A Blackstone partnership with Canada Pension Plan Investment Board and Rialto Capital that had won a 20% stake in nearly $17 billion of the former Signature loans in December 2023, is selling that interest, as Bloomberg reported.

It may draw investor interest because sales could help highlight what current values for properties actually are. The lack of price discovery has been a thorn in the side of markets since 2022, when interest rates kept rising and valuations, dropping. Some estimates had previously pegged the impact on the involved properties valuations as from 15% to 40% lower than their face value.

However, at best this will be only one data point and one potentially flawed to offer wider insight.
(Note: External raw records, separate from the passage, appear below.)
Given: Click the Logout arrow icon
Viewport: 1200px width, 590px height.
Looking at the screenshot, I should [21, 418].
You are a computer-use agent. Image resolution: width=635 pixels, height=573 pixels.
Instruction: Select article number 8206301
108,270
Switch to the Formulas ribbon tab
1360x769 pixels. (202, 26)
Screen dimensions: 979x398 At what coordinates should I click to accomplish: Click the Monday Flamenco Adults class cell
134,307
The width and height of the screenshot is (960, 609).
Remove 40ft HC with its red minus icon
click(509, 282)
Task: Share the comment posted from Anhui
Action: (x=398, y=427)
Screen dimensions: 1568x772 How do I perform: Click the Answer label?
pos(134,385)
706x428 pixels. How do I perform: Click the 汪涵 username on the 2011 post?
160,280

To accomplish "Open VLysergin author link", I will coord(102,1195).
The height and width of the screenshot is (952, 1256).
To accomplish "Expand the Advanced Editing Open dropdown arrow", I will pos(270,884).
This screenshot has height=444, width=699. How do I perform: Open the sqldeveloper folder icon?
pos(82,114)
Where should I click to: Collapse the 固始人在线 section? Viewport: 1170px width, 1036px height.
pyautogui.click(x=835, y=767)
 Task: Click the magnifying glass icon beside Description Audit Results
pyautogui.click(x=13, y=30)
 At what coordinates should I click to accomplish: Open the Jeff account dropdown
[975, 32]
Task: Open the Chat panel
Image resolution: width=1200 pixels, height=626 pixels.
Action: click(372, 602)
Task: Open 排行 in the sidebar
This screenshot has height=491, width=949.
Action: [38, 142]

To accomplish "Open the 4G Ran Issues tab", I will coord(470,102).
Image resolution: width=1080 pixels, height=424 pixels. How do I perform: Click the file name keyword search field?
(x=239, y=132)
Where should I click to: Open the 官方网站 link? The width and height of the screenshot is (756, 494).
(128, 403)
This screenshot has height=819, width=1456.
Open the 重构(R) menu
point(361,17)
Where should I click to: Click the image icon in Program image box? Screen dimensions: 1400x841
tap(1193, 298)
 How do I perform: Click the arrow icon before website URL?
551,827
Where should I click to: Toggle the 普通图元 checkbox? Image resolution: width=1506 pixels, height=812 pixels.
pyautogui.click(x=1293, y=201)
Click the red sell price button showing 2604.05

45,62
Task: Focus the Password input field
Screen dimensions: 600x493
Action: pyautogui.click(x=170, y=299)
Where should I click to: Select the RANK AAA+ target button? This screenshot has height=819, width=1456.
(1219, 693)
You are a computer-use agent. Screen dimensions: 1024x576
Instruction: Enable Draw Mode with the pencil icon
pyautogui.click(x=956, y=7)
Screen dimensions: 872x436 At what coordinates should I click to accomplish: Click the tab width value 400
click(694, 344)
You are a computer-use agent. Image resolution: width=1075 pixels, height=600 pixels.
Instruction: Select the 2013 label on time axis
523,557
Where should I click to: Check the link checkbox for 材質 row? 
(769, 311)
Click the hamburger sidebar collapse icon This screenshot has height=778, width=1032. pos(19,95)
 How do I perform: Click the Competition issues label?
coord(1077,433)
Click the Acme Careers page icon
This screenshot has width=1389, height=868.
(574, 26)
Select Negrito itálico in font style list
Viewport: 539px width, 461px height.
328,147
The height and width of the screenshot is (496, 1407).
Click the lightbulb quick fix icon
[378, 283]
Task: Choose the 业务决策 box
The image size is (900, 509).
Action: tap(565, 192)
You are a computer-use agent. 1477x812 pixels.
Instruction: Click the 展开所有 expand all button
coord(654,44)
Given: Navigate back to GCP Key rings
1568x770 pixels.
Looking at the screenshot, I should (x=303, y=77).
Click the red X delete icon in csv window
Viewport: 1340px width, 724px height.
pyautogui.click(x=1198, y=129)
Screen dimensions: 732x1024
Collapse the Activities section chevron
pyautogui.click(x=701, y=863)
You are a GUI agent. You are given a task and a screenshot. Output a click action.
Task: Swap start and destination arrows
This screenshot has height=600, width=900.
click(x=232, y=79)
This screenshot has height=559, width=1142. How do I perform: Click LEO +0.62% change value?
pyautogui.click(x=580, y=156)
The $33 billion CRE loan portfolio from Signature Bank’s collapse early in 2023 went up for sale last year. The majority of the CRE loan portfolio are secured by multifamily properties, primarily located in New York City, according to FDIC. About $15 billion of the CRE loans are on rent-stabilized or rent controlled multifamily units.

They were going to be sold in tranches and there’s been controversy, like when Brookfield claimed the FDIC ran a secret auction and awarded a bid on two pools of affordable housing assets for only 70 cents on the dollar when the giant had bid 80. The FDIC noted that it had dual mandates — one to recover money, the other “to maximize the preservation of the availability and affordability of residential real property for low- and moderate-income individuals.”

Put differently, these are properties where the maintenance of valuation for the interest of investors takes a back seat to the dual mandates married to the concept that the properties have to go. The FDIC can’t keep hold of the buildings indefinitely, but also can’t write off the availability of affordable housing. Maximizing potential valuations is not necessarily the goal.

The selling of units at a cut price doesn’t necessarily have an impact on valuations everywhere. These are concentrated in New York. Even if there is downward pressure, will that extend to a Class-A multifamily in Dallas/? Probably not. There will be different market rates and rent growth.

“I think more price discovery, especially in a market like this, is almost always a good thing,” Matt Reidy, director of commercial real estate economics for Moody’s Analytics CRE, tells GlobeSt.com. “Some of what was sold was affordable housing or rent-stabilized or rent-controlled multifamily units. Given that the FDIC wants those to remain as affordable as possible, [the markets will] take that into account. When a big portfolio sells and sets a price for existing loans, it’s going to affect every market. There may be influences on the pricing that go beyond a pure price discovery exercise. Some of it depends on what the underlying loans and collateral were, how they were performing. The degree and extent to which it affects other markets depends on those markets.”

Also, the sales of the Signature Bank loan properties aren’t the only dynamic affecting valuations. Multifamily unit deliveries will top last year’s — which was a record — by 50%. In many markets, especially in the South, that is likely to have a significant impact on occupancies and rents, when means an effect on valuations. The hypothetical Dallas apartment building might lose value because another 38,400 units are expected to hit that market this year.